• [Selection]
= = = = =
For Microsoft, will Trump’s antitrust and environmental views help or harm?

I recently wrote about how President-elect Donald J. Trump’s actions on AI might affect Microsoft. This week, I’m focused on what his antitrust regulation and environmental plans — and the biggest wildcard of all, his personal vendettas — could do to the company. 

What Microsoft can expect from antitrust lawsuits

Trump believes that the less regulation on big business, the better. So you would expect him to put an end to antitrust suits against the tech industry. But that’s not necessarily the case.

There’s no doubt that Lina Khan, the head of the US Federal Trade Commission (FTC) who has aggressively pursued antitrust prosecutions against tech, will be let go after Trump’s election. And many of Trump’s advisers, notably venture capitalist Marc Andreessen, would like to see tech antitrust prosecutions to stop.
= = = = =
• [Supplied data]

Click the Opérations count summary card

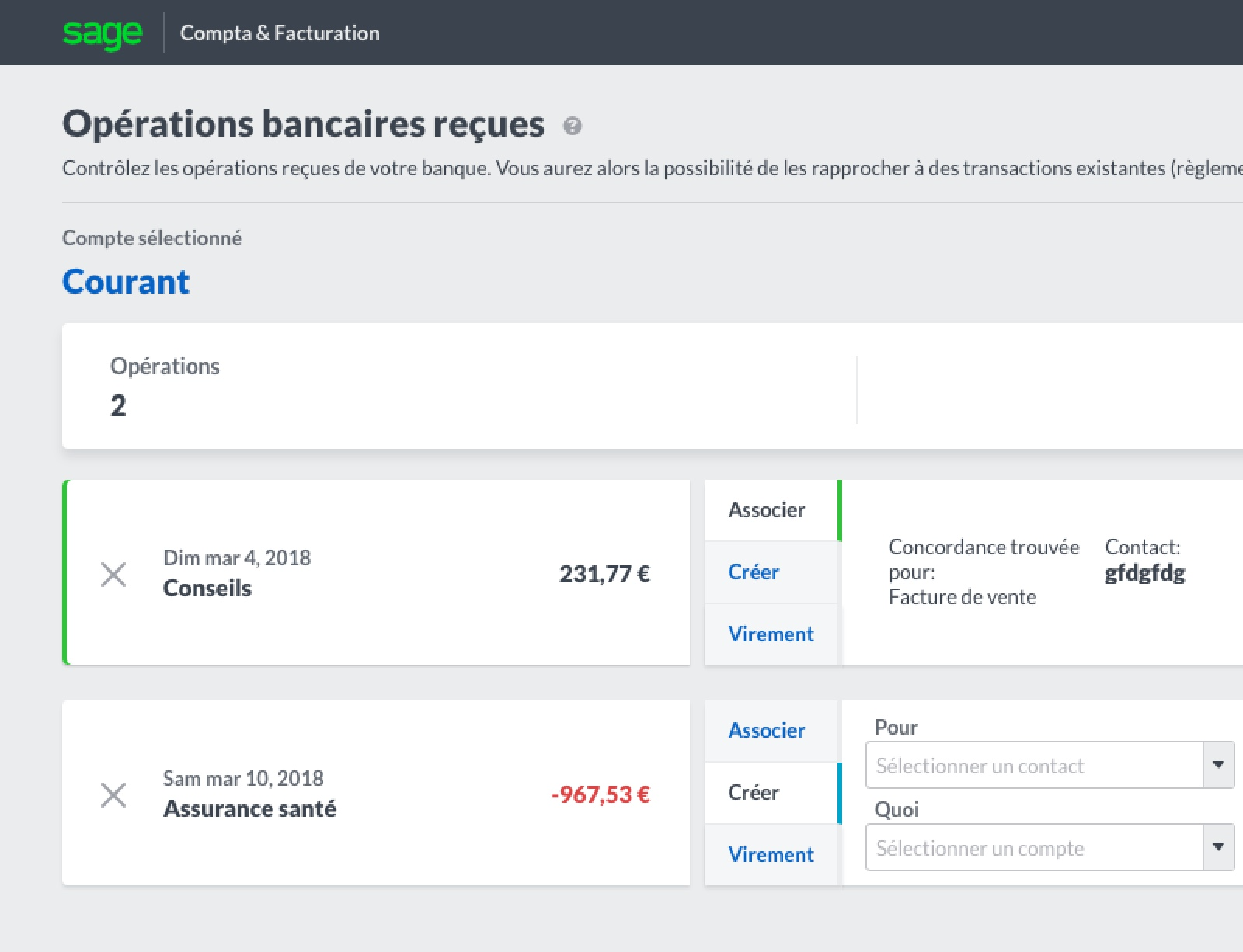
= = = = =
• [Exercise tasks]
- a) In the article on Trump's antitrust and environmental views and Microsoft, which venture capitalist is named as an adviser who wants tech antitrust prosecutions to stop?
- b) Repeat the passage of the Microsoft article from "There’s no doubt" up to and including "prosecutions to stop.".
- c) Write the next part of the article on Trump's policies and Microsoft, picking up after its final sentence.

• [Replies]
- a) Marc Andreessen

- b)
There’s no doubt that Lina Khan, the head of the US Federal Trade Commission (FTC) who has aggressively pursued antitrust prosecutions against tech, will be let go after Trump’s election. And many of Trump’s advisers, notably venture capitalist Marc Andreessen, would like to see tech antitrust prosecutions to stop.

- c)
However, some advisers close to Trump, including Vice President-elect JD Vance, want the administration to take on Big Tech — mainly because they want to stop Meta and other social media companies from policing against misinformation, white supremacism, public-health health deceptions and election lies.

Microsoft has largely been spared Khan’s prosecutions, even as the Biden administration has targeted Google, Apple, Meta, Amazon, and Apple. The one recent federal antitrust action against Microsoft by the FTC, for buying the gaming giant Activision, didn’t go well for the feds. A judge let the purchase go through, although the FTC has since appealed the case.

That might make you think that Microsoft is in the clear under Trump. But The Washington Post reports the FTC will be investigating Microsoft’s cloud business for anticompetitive practices. In addition, the FTC appeal of the Activision case still stands, so that case could be revived.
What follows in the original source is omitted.